** Exercise prompt **
Omit all images, then repeat exactly the lines below from the one containing "Given: Click the" through the one containing "You are a GUI", both ends included.

** Input material **
-------
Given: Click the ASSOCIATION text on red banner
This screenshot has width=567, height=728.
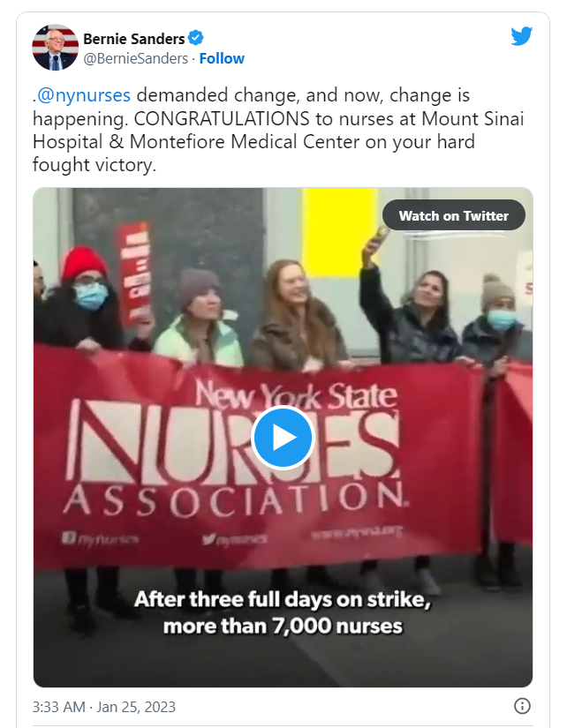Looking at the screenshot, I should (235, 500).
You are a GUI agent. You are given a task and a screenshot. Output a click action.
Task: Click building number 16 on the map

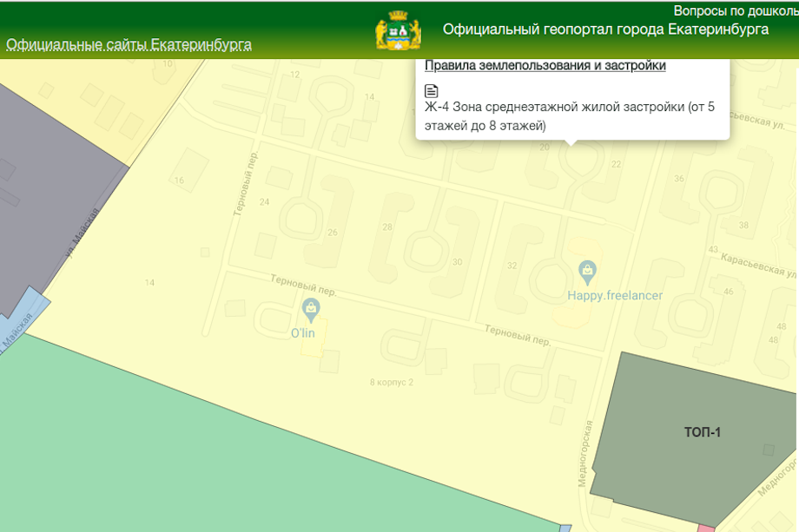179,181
-------
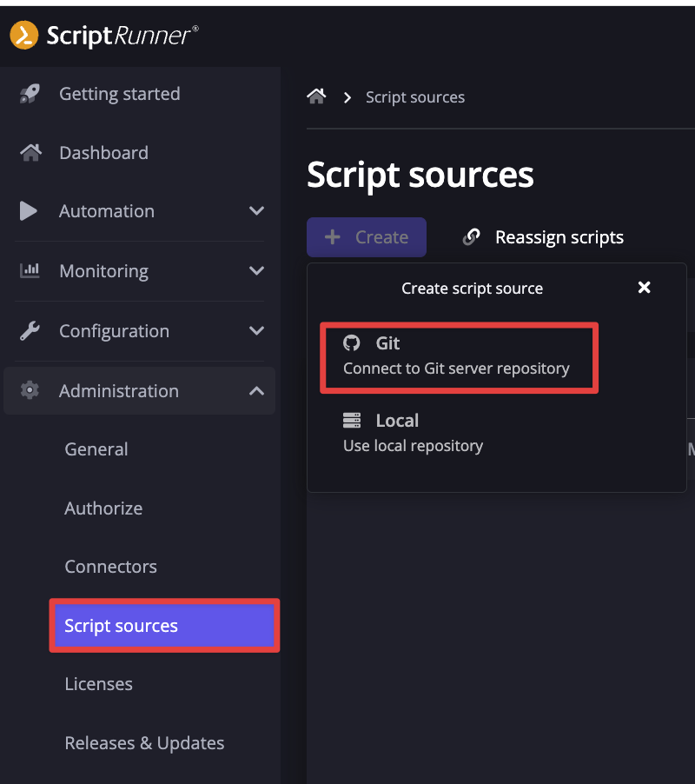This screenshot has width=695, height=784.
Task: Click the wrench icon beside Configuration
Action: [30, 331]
-------
** Solution below **
Given: Click the ASSOCIATION text on red banner
This screenshot has width=567, height=728.
Looking at the screenshot, I should (235, 500).
You are a GUI agent. You are given a task and a screenshot. Output a click action.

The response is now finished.